The persona step is where you tell Wyra who to reach — and how precisely to find them. Get this right and your campaign starts with the right people. Get it wrong and volume won't save you.
When this step appears
Wyra Intelligence path only.
The persona step only appears when you've chosen to use Wyra's Intelligence database as your contact source. If you're running a campaign from a list you uploaded, your contacts are already defined — this step is skipped entirely.
The five fields
Each one narrows the pool. Use them together.
Job Titles
The roles you want to reach. Add multiple titles to cast a wider net within the same seniority band — the more specific you are here, the more relevant your prospects will be. You can also exclude specific titles to filter out roles that match your keywords but aren't your target audience — e.g. excluding "Assistant" or "Intern" when targeting VP-level roles.

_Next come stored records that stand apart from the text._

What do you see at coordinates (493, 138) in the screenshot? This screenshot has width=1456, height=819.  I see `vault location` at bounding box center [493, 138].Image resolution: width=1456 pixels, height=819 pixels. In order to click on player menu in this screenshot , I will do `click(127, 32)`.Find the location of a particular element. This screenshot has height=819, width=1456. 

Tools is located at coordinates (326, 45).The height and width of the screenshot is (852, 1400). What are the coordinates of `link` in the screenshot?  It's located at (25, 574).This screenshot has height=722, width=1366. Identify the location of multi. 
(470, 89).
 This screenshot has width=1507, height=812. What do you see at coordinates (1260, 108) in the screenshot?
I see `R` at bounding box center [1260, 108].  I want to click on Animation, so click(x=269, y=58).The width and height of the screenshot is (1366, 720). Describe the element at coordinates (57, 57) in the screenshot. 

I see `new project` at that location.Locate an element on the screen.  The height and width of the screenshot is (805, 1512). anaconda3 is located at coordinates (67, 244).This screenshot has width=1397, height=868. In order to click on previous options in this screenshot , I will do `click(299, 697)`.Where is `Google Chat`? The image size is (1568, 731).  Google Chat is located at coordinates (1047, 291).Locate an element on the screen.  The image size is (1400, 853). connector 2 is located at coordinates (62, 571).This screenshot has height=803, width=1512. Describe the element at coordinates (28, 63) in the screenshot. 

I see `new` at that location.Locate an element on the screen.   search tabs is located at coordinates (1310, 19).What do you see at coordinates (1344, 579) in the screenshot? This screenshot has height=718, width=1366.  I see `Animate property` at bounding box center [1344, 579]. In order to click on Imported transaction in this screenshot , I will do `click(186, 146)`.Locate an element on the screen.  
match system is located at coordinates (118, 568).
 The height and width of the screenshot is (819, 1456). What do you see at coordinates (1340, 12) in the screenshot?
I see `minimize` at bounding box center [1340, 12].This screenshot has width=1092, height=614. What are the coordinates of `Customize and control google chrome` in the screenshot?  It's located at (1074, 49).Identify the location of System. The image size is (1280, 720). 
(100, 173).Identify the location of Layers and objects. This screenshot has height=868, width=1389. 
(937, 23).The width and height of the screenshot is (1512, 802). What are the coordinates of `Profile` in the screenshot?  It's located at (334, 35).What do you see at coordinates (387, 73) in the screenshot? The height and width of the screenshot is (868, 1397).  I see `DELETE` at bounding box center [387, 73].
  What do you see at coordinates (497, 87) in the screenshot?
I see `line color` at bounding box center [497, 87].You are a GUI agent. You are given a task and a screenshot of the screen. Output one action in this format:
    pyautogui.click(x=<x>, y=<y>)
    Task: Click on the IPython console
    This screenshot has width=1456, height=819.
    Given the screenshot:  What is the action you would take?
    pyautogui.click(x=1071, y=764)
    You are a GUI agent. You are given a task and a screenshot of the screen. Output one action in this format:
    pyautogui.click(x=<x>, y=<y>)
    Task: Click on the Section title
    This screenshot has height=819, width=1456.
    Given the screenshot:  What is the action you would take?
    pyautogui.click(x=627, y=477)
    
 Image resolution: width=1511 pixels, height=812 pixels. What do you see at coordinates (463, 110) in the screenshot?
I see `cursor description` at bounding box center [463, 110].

e.g. VP of Engineering, Head of Platform, Director of Infrastructure
Industries
The verticals you want to target. Select one or more. Narrower industry selection means higher relevance — but going too narrow can limit your prospect pool significantly. If you're targeting a niche vertical, consider pairing it with broader related industries to maintain volume.
e.g. Healthcare & Life Sciences, Financial Services, Technology & SaaS
Locations
Where your target prospects are based. Can be a country, region, or city. Leave broad for your first campaign.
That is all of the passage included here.